__TASK DIRECTIONS__.
Reproduce the material verbatim from the line containing "You are a GUI" through the end of the material, leaving out the pictures.

__DATASET CONTENT__.
--
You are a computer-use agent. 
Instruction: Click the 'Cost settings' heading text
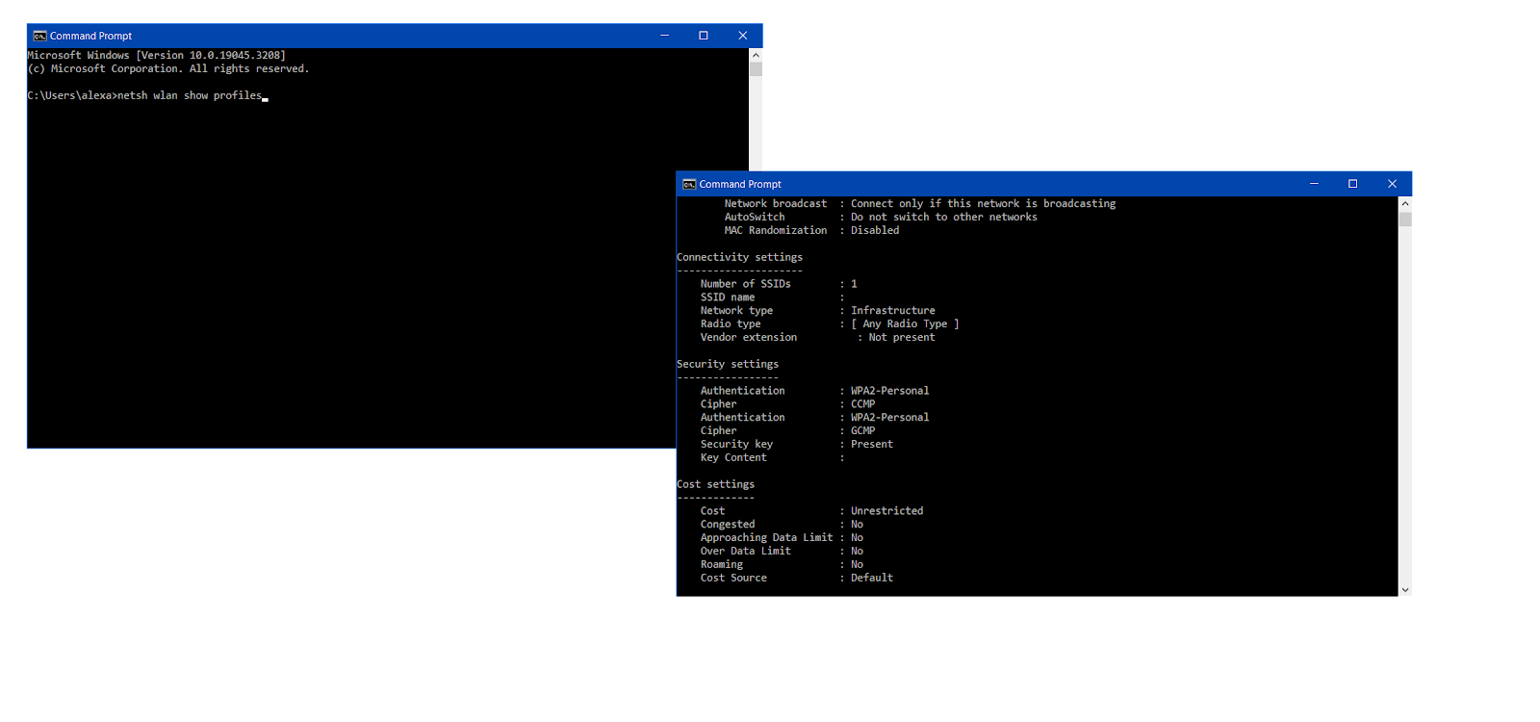[715, 484]
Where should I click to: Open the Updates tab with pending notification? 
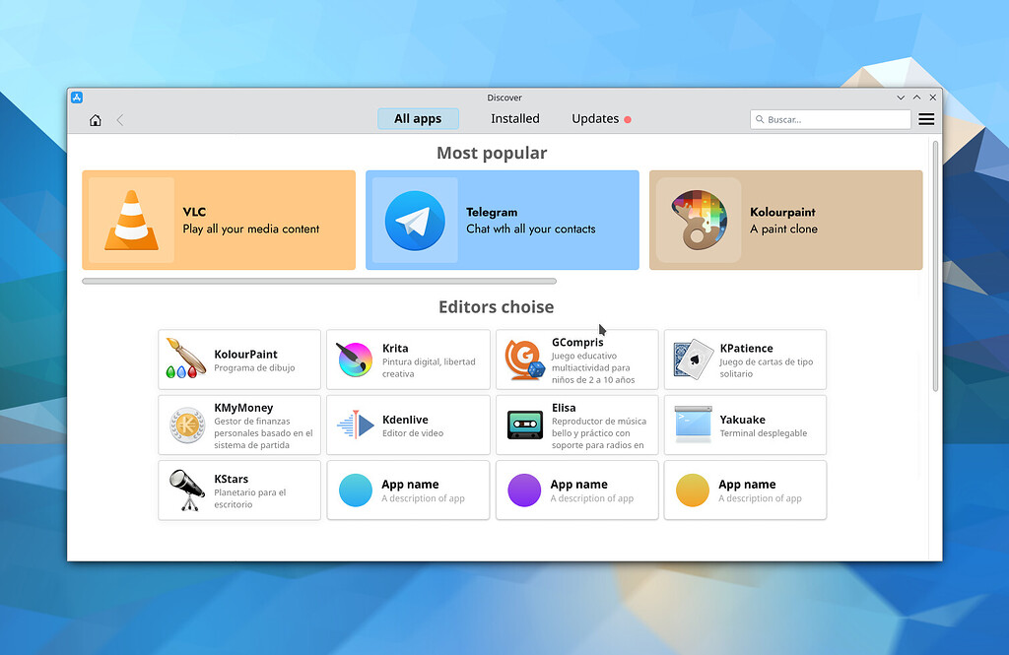tap(594, 118)
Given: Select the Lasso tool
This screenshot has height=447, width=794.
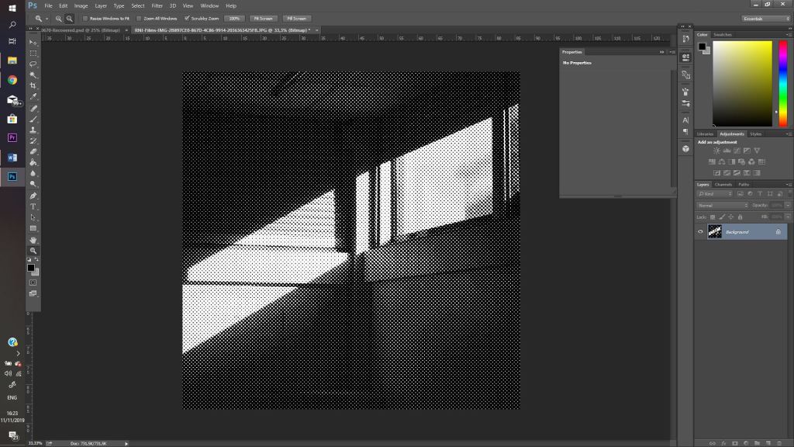Looking at the screenshot, I should pyautogui.click(x=33, y=64).
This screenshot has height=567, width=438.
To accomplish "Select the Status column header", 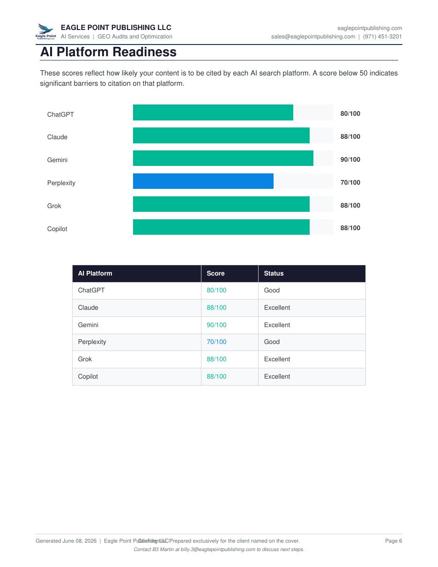I will (312, 274).
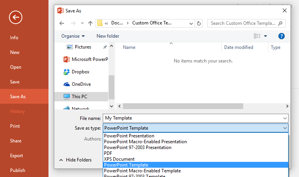Select Dropbox in the navigation pane
Image resolution: width=299 pixels, height=177 pixels.
click(80, 72)
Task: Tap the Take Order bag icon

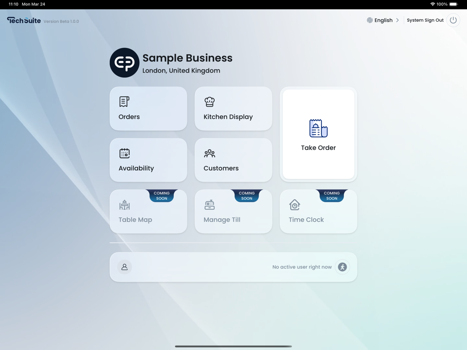Action: click(318, 128)
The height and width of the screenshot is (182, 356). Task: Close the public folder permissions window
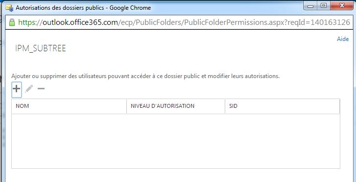pyautogui.click(x=342, y=6)
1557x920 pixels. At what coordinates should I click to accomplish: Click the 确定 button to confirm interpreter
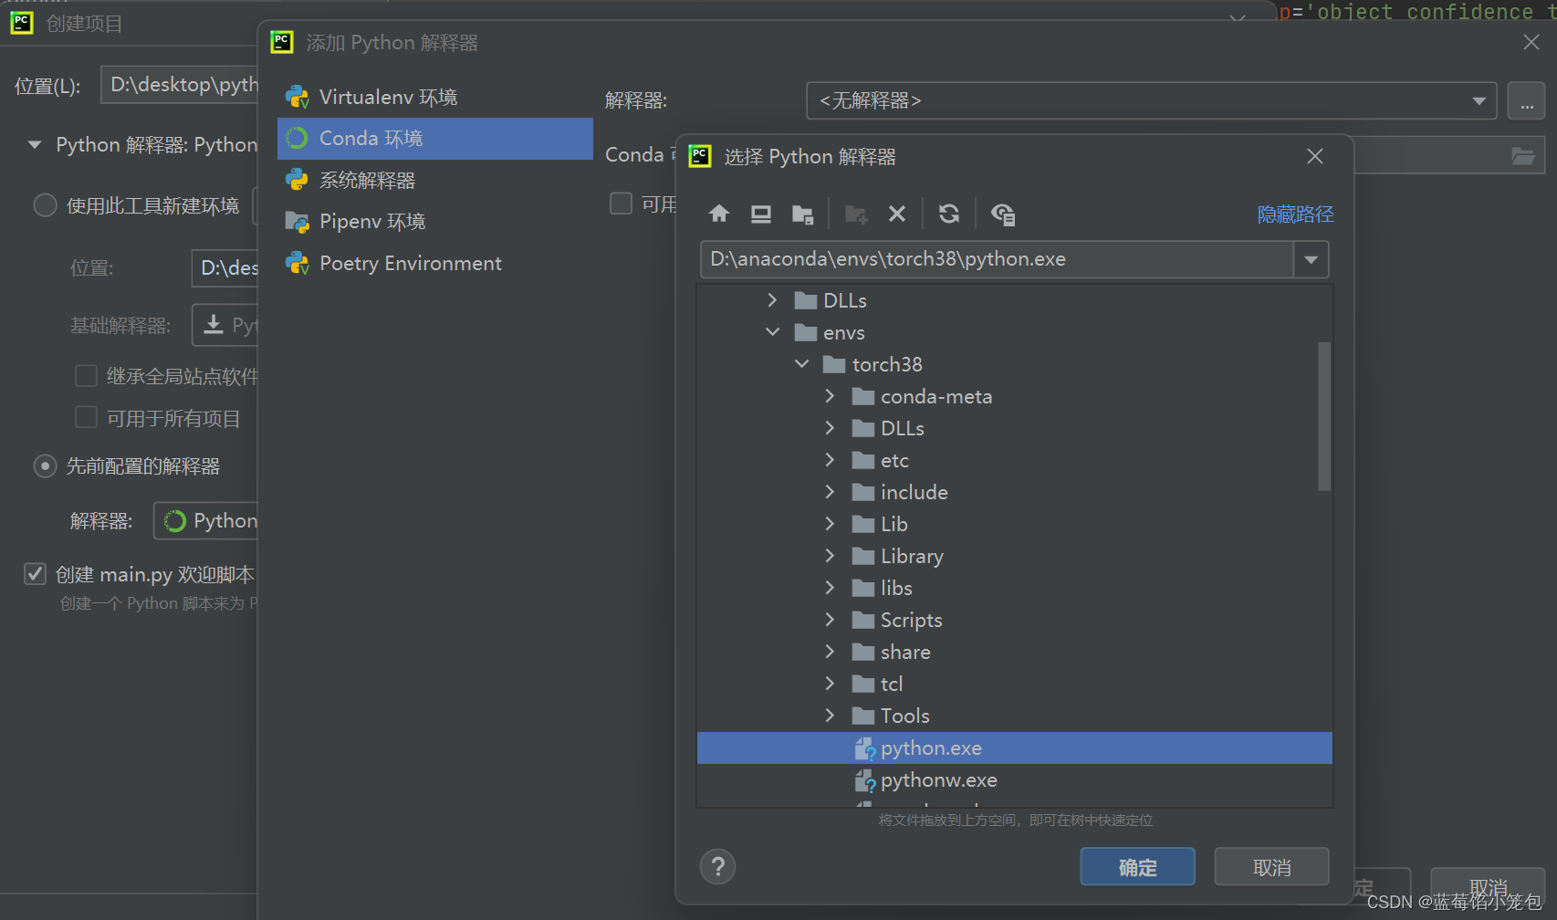pyautogui.click(x=1136, y=866)
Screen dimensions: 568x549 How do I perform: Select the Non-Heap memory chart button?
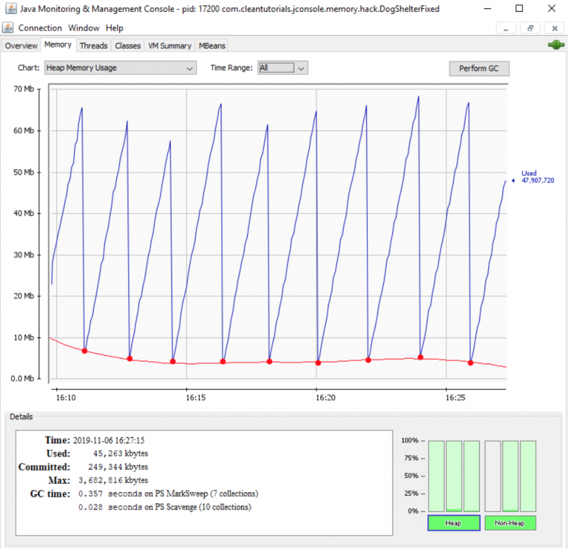tap(510, 523)
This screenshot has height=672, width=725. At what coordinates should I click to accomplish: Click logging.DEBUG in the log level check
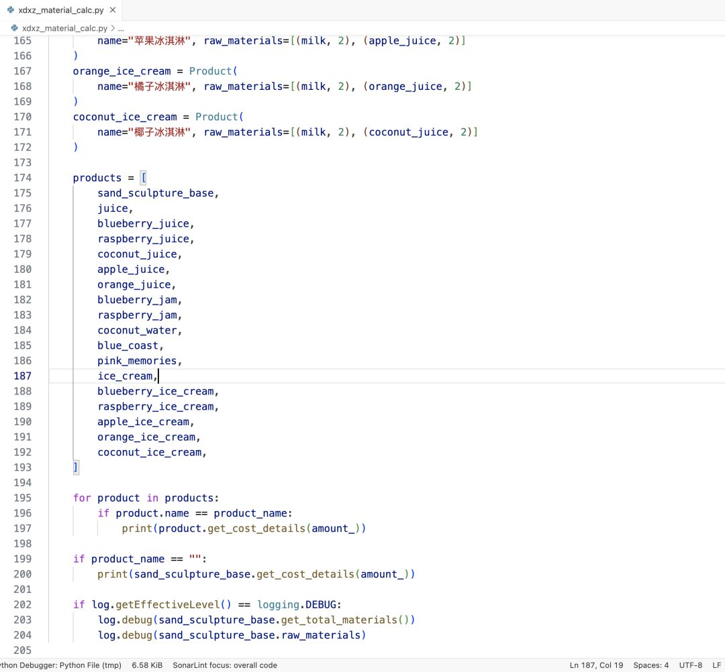coord(309,604)
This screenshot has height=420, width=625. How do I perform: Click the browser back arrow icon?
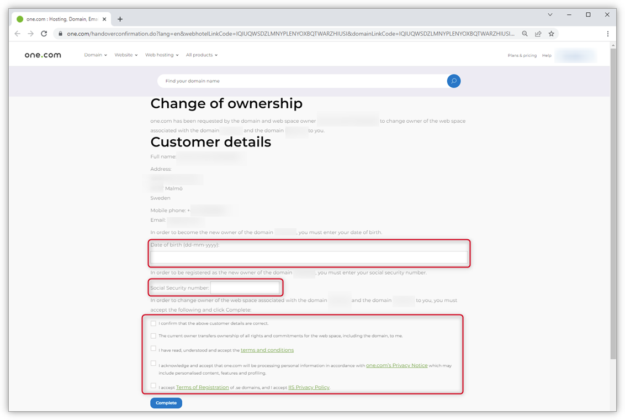point(17,33)
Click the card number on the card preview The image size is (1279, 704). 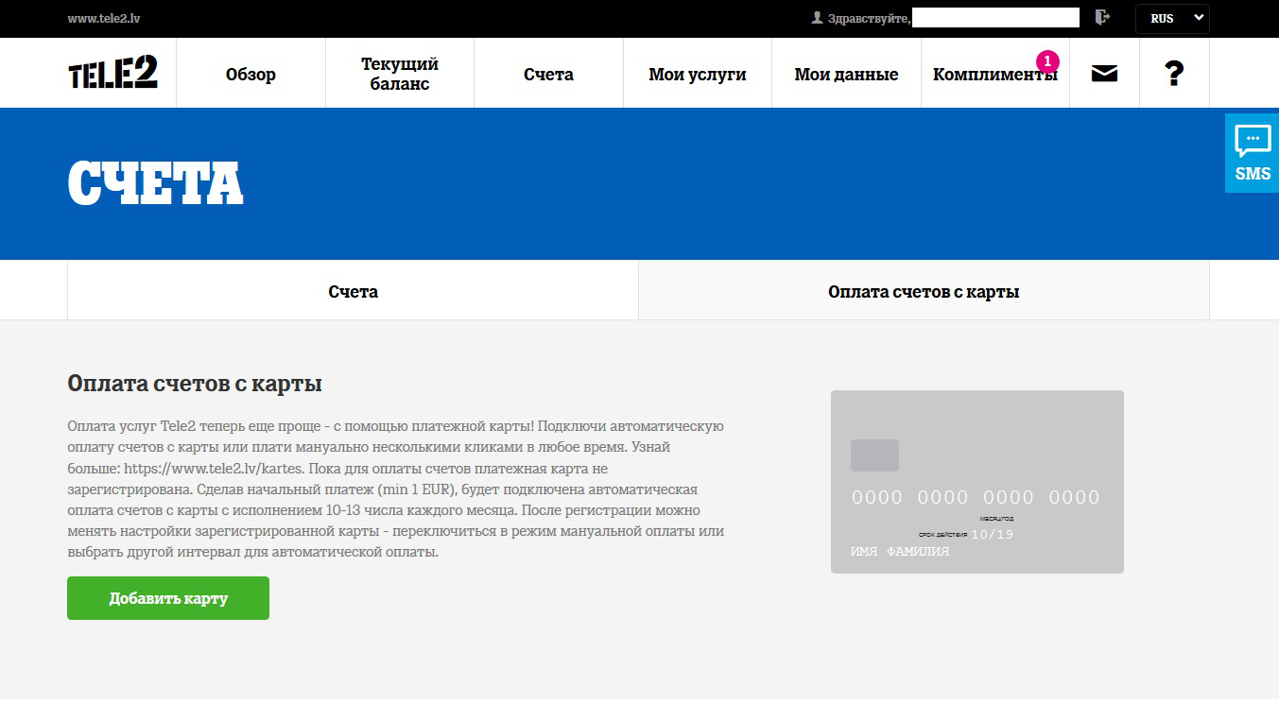[976, 497]
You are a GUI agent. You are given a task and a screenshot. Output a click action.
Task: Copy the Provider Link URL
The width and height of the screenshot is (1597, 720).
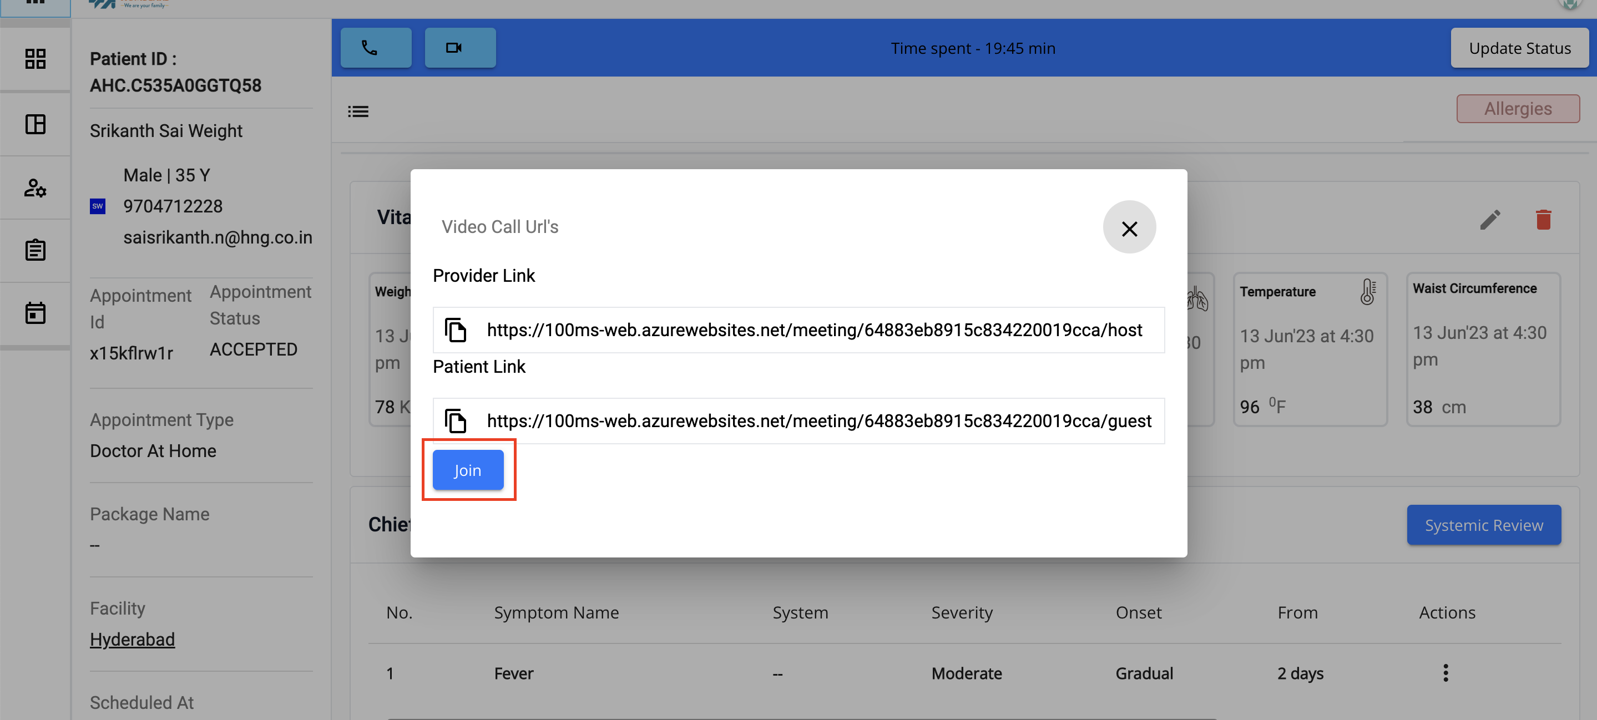click(x=456, y=330)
--
__SOLUTION TO THE PROBLEM__.
You are a GUI agent. You are given a task and a screenshot. Output a click action.
Task: Copy the Provider Link URL
The width and height of the screenshot is (1597, 720).
click(x=456, y=330)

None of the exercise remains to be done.